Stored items
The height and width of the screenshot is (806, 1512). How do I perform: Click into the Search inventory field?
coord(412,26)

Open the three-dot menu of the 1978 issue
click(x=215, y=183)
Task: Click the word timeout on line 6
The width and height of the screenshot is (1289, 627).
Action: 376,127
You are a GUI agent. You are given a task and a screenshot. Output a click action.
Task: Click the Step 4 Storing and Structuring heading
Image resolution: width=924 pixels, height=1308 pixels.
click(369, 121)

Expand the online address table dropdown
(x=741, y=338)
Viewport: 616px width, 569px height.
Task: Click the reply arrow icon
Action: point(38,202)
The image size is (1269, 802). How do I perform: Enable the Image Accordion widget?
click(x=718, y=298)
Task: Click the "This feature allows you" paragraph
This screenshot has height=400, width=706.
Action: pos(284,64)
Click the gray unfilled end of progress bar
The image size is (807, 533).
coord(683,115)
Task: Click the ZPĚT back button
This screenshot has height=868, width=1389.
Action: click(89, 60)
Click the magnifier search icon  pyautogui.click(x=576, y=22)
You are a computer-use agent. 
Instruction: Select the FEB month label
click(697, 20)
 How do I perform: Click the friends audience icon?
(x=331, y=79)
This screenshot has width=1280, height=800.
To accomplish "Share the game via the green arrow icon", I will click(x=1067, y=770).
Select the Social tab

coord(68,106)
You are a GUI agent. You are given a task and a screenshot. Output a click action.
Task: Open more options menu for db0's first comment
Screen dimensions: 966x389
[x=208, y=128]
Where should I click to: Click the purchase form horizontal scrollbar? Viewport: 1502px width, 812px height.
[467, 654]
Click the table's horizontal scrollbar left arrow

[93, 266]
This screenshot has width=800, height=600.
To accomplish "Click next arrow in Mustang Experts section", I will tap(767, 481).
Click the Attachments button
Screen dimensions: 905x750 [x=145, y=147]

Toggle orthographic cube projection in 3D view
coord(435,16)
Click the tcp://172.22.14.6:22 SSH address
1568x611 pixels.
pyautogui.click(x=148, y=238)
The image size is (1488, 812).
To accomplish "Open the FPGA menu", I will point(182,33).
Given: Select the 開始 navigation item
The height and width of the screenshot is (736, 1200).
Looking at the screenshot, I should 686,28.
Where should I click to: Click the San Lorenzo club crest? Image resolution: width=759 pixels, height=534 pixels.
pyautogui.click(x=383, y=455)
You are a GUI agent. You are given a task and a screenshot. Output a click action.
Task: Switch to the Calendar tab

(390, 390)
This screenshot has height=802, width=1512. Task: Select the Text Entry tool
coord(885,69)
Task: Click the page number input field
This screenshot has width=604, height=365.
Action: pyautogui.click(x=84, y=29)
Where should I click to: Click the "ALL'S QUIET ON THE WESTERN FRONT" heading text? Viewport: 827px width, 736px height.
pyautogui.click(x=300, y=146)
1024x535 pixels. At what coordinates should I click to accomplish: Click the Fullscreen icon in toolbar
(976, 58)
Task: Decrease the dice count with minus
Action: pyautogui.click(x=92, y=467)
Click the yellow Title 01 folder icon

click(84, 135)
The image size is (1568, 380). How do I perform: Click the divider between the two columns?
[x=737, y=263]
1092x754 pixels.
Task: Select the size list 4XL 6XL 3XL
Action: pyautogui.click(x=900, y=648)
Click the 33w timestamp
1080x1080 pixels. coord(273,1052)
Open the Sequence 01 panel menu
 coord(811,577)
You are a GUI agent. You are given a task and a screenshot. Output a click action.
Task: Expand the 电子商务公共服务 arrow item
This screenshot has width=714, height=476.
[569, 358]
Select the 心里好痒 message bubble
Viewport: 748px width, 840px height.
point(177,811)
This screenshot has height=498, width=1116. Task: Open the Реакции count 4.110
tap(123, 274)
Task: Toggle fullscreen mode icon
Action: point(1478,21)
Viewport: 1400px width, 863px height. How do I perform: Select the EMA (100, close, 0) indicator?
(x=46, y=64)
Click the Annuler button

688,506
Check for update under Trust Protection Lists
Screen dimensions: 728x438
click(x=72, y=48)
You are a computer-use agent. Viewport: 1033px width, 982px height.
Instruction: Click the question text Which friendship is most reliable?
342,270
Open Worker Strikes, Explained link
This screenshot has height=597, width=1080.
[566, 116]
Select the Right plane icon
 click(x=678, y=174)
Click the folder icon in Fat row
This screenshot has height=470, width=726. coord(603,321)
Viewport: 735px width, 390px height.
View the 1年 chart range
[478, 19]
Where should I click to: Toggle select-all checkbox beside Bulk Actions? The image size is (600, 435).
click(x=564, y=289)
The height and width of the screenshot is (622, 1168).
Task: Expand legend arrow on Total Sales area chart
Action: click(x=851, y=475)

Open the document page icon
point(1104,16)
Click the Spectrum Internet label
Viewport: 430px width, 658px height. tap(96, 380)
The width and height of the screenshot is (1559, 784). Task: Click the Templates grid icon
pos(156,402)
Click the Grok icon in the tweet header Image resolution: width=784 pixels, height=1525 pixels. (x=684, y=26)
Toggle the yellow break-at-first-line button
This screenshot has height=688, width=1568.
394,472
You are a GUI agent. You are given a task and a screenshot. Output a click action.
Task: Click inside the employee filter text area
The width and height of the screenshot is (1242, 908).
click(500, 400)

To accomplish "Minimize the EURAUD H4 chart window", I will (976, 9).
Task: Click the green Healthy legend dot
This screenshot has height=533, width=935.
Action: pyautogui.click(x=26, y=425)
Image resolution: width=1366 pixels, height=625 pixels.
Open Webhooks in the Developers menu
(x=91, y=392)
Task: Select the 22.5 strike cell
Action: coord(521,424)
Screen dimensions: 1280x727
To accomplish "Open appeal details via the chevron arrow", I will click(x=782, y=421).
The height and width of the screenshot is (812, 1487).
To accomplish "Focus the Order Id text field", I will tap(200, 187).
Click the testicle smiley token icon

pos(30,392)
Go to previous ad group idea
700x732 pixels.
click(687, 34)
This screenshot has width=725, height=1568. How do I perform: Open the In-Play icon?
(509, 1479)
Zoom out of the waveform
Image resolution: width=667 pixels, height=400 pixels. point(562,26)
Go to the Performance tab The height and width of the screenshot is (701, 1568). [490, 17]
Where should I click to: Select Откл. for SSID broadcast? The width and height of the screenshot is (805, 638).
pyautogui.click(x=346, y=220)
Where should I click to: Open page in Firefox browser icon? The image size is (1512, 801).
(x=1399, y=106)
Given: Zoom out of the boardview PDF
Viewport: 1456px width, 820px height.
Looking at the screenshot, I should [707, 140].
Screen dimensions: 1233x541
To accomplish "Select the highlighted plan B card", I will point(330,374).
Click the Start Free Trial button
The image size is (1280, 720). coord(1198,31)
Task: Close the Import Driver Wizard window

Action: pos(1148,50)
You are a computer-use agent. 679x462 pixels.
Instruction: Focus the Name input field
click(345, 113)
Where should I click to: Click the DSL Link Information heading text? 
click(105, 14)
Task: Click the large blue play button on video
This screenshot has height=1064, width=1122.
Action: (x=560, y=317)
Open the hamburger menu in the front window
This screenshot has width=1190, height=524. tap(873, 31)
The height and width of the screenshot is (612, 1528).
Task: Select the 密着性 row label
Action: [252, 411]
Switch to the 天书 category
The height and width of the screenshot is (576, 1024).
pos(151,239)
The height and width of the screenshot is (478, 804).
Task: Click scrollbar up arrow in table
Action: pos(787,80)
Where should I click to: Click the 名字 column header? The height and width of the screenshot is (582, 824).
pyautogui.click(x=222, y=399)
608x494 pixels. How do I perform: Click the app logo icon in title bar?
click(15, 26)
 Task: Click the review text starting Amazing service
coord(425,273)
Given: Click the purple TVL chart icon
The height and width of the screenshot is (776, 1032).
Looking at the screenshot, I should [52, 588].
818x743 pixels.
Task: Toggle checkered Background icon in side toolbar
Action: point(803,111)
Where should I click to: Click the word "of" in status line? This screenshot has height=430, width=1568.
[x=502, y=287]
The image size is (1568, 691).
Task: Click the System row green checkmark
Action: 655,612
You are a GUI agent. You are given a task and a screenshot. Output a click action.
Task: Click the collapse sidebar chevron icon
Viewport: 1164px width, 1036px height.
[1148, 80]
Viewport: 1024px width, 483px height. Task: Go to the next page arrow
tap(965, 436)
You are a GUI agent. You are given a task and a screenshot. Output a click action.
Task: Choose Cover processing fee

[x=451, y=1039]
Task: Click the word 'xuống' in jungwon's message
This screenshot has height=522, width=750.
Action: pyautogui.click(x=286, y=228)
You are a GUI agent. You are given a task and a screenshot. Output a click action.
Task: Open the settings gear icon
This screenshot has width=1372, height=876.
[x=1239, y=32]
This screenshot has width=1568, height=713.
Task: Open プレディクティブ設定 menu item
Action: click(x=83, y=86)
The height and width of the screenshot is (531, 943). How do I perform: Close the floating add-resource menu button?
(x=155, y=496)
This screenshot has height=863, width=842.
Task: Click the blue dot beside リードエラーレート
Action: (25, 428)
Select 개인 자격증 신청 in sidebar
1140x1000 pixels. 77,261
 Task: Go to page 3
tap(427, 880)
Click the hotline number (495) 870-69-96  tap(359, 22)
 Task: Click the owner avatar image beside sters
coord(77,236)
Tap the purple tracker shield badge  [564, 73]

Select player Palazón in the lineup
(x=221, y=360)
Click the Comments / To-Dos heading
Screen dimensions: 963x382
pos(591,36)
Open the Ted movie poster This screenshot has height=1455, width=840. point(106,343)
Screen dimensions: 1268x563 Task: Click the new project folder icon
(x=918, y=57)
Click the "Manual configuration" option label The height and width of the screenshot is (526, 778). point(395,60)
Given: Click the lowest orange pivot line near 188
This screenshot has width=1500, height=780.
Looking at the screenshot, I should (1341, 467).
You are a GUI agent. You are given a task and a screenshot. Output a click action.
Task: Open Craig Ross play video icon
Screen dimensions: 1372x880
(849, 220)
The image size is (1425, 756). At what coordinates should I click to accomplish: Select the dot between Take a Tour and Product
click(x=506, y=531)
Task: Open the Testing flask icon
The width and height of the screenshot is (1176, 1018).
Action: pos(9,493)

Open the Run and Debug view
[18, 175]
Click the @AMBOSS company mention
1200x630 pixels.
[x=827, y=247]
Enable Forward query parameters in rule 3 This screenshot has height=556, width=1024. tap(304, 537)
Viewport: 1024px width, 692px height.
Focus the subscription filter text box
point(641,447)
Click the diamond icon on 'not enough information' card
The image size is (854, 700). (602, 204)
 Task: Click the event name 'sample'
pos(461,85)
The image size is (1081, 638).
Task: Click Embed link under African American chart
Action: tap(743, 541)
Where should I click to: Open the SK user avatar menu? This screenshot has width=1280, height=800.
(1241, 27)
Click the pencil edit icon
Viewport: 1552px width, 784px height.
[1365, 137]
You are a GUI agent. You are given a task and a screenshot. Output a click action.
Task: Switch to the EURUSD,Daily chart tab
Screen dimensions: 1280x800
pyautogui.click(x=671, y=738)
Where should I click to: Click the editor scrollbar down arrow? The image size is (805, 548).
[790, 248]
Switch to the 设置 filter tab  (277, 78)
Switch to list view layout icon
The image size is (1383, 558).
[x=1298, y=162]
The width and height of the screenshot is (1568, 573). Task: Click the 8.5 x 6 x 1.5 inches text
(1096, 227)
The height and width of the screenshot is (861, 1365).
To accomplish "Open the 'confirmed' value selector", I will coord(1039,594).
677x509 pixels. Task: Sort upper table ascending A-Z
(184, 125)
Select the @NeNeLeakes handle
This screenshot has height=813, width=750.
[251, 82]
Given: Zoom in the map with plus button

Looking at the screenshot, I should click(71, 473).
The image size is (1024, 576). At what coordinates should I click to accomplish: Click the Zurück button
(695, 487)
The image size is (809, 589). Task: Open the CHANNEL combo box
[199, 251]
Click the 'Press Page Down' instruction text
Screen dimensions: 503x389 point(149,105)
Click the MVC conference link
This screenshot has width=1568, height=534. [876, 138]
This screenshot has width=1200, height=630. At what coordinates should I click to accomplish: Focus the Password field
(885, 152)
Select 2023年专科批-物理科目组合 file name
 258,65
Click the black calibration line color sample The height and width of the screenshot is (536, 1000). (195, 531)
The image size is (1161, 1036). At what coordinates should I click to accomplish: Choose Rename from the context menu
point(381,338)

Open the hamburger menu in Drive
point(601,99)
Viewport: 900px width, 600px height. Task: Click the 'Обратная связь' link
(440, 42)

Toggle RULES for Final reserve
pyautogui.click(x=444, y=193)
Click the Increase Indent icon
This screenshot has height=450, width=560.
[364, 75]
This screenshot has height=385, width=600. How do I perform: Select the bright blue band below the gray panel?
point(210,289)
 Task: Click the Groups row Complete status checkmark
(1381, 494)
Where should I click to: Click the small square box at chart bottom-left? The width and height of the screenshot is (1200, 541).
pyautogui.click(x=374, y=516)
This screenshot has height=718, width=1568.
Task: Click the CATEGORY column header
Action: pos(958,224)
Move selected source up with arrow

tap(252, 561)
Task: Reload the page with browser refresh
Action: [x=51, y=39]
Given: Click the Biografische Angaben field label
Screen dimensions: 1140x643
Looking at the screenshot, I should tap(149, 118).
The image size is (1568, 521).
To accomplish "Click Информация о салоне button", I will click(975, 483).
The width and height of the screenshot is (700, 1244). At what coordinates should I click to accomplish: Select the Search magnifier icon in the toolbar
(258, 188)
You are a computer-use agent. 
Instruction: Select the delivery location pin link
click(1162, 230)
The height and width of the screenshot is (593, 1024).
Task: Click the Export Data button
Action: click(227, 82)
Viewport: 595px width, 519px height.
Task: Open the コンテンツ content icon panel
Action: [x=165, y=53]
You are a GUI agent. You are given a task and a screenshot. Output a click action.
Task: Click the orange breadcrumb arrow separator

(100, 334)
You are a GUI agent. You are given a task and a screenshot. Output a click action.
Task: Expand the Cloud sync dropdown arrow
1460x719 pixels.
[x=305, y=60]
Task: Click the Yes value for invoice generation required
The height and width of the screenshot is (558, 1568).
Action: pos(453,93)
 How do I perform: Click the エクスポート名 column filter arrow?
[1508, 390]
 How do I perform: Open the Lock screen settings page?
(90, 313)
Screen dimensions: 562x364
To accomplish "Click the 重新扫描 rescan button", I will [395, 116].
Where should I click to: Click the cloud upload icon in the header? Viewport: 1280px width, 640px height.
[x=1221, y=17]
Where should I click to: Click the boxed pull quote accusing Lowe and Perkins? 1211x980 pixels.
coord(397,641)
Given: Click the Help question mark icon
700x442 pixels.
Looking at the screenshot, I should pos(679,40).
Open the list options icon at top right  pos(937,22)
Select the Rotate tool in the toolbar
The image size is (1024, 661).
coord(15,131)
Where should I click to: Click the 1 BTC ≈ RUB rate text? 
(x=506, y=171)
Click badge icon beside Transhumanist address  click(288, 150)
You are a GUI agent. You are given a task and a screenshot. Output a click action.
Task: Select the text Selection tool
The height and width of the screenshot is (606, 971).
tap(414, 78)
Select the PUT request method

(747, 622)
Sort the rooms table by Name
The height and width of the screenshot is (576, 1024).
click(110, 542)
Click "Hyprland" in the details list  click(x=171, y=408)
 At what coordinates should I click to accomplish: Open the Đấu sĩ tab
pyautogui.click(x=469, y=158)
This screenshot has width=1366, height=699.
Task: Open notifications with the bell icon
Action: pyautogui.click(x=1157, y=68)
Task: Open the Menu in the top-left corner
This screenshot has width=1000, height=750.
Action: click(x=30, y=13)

### GOAL OF THE EXERCISE
Go line by line through the data, copying each one that contains the word "badge".

### RESULT
Tap the purple tracker shield badge  [564, 73]
Click badge icon beside Transhumanist address  click(288, 150)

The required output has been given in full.